It's long been assumed that Apple has maintained an x86-compatible version of its old NeXT OS, which these days is marketed as Mac OS X. But now a report at eWeek confirms its existence, status and staffing levels.
Nick de Plume and Matt Rothenberg report that an x86 version of "Project Marklar" is maintained in step with the PPC versions, has around a dozen engineers, and is even feature "complete" with the 10.2 Jagwyre version.
(Which presumably means it's got the new calculator that features a paper tape and currency conversions, not the old Apple calculator.)
In the early 1990s, after NeXT abandoned making hardware, it ported its operating system to a number of platforms, including Intel x86. The x86 version remained public following the Apple takeover and made it as far as this, Rhapsody Developer Release 2.
The Rhapsody strategy was sidelined when Apple's biggest developers balked at re-writing their MacOS applications in Objective C, and Apple decided to upgrade the Display Postscript imaging model to the a much more sophisticated (and processor-intensive) kitchen sink successor based on PDF: Quartz. Carbon, the Yellow Box, was always there - but it became a much higher priority after the revised strategy was announced in Spring 1998.
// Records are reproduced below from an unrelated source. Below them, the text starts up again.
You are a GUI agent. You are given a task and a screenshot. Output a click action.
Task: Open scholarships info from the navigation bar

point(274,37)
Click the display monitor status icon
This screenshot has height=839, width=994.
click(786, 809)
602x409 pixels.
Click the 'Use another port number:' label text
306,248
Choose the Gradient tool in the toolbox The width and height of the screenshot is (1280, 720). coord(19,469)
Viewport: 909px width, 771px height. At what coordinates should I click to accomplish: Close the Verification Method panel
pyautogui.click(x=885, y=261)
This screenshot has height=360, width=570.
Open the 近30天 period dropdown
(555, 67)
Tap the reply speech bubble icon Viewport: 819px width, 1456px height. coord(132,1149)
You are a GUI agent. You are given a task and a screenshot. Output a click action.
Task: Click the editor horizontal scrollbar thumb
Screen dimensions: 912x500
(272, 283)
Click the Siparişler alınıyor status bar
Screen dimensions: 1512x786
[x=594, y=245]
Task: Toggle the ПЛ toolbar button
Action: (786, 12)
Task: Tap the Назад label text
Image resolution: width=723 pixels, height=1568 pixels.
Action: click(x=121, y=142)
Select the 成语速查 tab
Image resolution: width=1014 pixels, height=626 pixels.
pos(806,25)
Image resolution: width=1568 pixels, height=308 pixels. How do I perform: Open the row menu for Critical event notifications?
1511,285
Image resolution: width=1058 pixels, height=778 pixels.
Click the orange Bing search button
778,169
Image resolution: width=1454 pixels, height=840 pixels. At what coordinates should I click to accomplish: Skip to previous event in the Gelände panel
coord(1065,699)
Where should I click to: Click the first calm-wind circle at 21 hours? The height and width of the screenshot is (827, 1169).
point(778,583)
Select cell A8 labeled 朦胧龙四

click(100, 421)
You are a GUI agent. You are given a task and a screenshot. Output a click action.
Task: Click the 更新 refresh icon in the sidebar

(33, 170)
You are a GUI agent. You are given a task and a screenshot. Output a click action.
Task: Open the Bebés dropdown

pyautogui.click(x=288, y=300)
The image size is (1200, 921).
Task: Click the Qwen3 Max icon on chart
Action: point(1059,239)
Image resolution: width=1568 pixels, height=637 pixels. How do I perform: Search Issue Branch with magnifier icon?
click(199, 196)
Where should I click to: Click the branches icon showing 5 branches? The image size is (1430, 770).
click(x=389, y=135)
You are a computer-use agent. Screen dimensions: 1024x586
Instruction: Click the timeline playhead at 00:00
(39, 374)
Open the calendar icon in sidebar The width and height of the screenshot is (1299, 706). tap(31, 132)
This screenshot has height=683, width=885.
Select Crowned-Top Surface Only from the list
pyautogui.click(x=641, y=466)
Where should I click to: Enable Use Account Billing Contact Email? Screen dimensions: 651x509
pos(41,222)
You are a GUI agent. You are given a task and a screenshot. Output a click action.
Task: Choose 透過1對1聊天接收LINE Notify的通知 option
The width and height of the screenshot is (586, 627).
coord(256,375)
So will Apple embrace x86? We've been down this road so many times before, it now resembles a muddy, rutted battlefield pocked with the rusting remains of abandoned arguments. (I know you're thinking Route 101 south of San Francisco is bad - this is worse).
So we won't spend too much time returning to those arguments, because you know them well enough. Apple is a high-margin hardware company, and the switch to becoming a software house licensing an OS to all comers might not prove fatal, but it would certainly result in a much smaller, much less significant Apple. It would face the same problems that IBM (with OS/2) and Be Inc. (with BeOS) both encountered in trying to support a wide range of rogue hardware, and in trying to get OEMs to preload the OS.
(When Be snagged Hitachi as an OEM for a dual-boot system, Hitachi wasn't allowed to install the bootloader, or advertise the fact there was another OS on the system at the Windows desktop.)
We merely add one observation which tends not to be heard too often. One lesson that CPRM taught us is that protection systems needn't be dumb, and easy to break. CPRM is a very clever approach involving a matrix of keys. Crack one, and you still have several dozen more to crack, and these can be refreshed from a central server. So Apple could tie an x86 version to an XP-like registration scheme and not worry overly about the scheme getting hacked. As a consequence, it could keep marketing x86 boxes at high margins and not worry about hackers ripping the system to run on much cheaper Dell boxes.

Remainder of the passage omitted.